A 6 year old Domestic Short Hair was brought in as an emergency with severe Neurological signs (head tilt/turn to the left, severe Ataxia and falling over, focal seizures (Tetraparesis).
Two weeks prior to that an abscess on the left side of the dorsum of the head was drained and treated with antibiotics and NSAIDs by the primary veterinarian and a bite wound was suspected. The abscess improved but 24 hours prior to referral the cat showed rapidly progressive forebrain and brainstem signs while still being on antibiotics.
An MRI scan of the brain showed accumulation of T2W hyperintense and contrast enhancing material caudal to the Tentorium cerebelli causing marked mass effect on the cerebellum, foramen magnum herniation and secondary syringomyelia. There was an increased size of the subarachnoid space in the majority of the cerebrum and cerebellum with meningeal contrast enhancement. The appearance of the left temporal muscle was abnormal with marked swelling and heterogeneous hyperintensity on T2W images and contrast enhancement. An intracranial empyema secondary to bite wound was suspected.

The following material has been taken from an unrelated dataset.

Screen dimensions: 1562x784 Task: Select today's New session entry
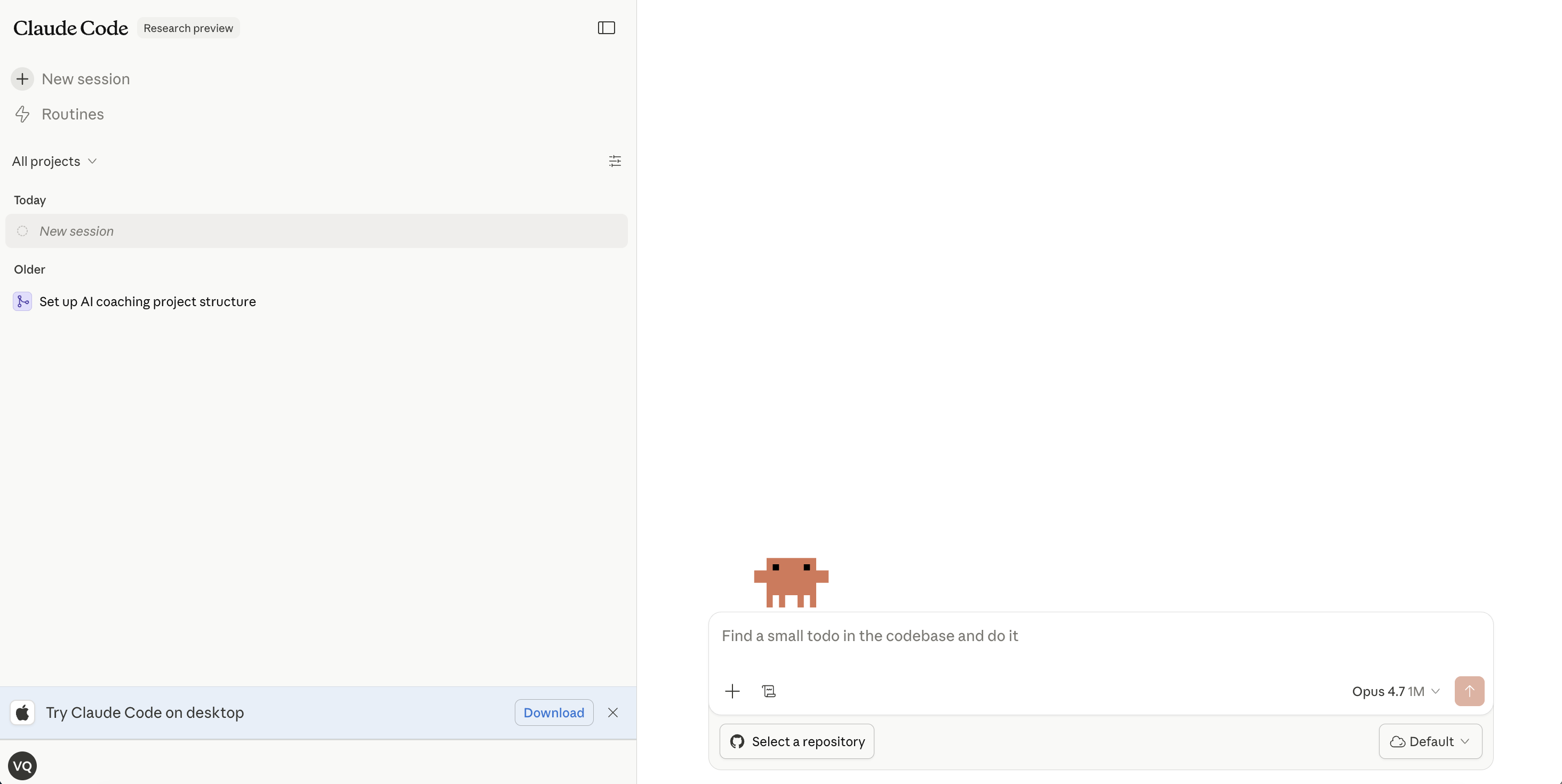point(315,231)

A left-sided combined rostro-tentorial and caudo-tentorial craniectomy with transverse sinus occlusion was performed to drain the empyema which was located intra-durally between the tentorium cerebelli and the rostral part of the cerebellum. Sample taken for culture/sensitivity later came back as negative. The cat made very quick recovery following surgery and regained normal neurological status after 36 hours. He initially received 2 days intravenous cefuroxime and metronidazole followed by 3 weeks oral cefalexin and metronidazole.